A la requête de la société U. , qui estimait qu’en renvoyant au pouvoir réglementaire la détermination du montant des majorations de la redevance pour création de bureaux en Ile-de-France lorsque cette redevance a été éludée (art L 520-11 du Code de l’Urbanisme), le législateur méconnaissait l’étendue de ses compétences et que les dispositions contestées portaient atteinte aux principes de nécessité et d’individualisation des peines garantis par l’article 8 de la Déclaration des droits de l’homme et du citoyen de 1789 ainsi qu’au principe de la garantie des droits, le Conseil Constitutionnel a répondu que l’article L 520-11 du Code de l’Urbanisme était conforme à la Constitution.

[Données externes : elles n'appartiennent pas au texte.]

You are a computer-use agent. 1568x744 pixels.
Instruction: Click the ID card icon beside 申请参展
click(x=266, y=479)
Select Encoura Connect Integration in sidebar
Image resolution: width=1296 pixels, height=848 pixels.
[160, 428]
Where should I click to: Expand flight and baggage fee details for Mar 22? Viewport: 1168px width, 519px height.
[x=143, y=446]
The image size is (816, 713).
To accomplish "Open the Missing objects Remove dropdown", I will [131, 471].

« D’une part, il a relevé que le législateur avait défini de manière suffisamment claire et précise les sanctions qu’il avait entendu instituer pour le recouvrement de cette créance. D’autre part, il a distingué la majoration pour retard de paiement de la majoration en cas d’infraction aux dispositions législatives ou réglementaires, seule cette dernière ayant le caractère d’une punition et devant respecter les exigences de l’article 8 de la Déclaration de 1789. Il a jugé qu’en édictant cette dernière majoration, dont l’assiette est définie et le taux plafonné, le législateur n’avait pas méconnu en lui-même le principe de la nécessité des peines » (communiqué du Conseil Constitutionnel du 30 mars 2012).